╭─ Dataset extract
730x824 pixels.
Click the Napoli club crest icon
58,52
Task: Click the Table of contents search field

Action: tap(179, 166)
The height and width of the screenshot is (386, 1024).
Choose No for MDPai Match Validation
╰─
╭─ Dataset extract
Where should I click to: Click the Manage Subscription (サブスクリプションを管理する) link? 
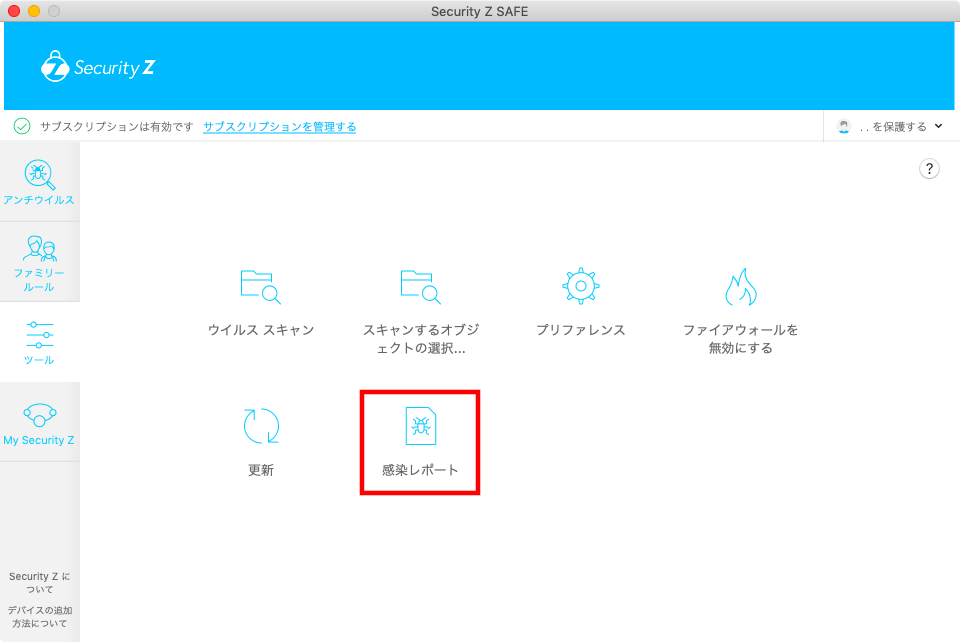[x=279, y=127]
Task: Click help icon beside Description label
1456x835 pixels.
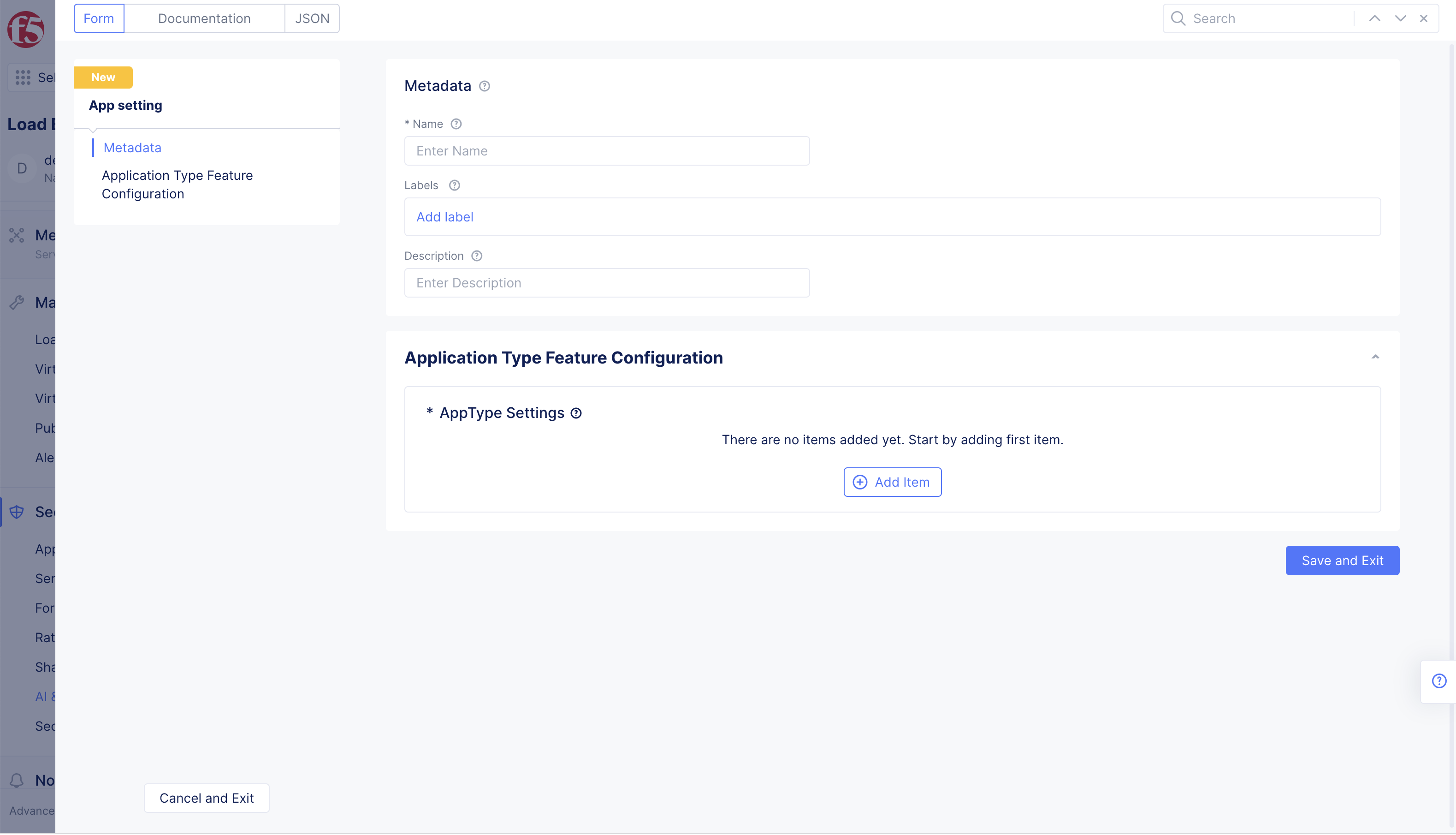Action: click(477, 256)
╰─
╭─ Dataset extract
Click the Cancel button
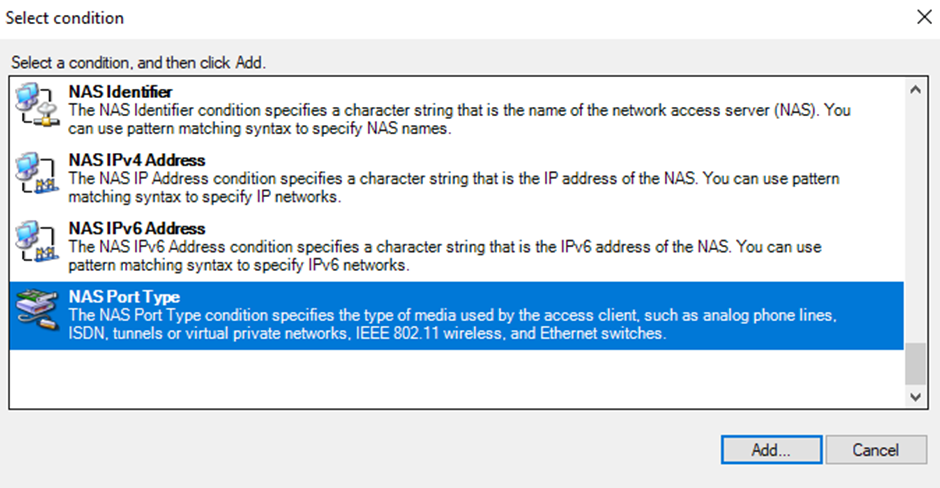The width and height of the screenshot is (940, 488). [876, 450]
╰─
_To be done_.
Rewrite the entries starting at the line containing "The height and" and ending at the line containing "Choose No for MDPai Match Validation", replacing "Choose" with "Select" and leaving everything else the same.

_Exercise solution_.
The height and width of the screenshot is (386, 1024).
Select No for MDPai Match Validation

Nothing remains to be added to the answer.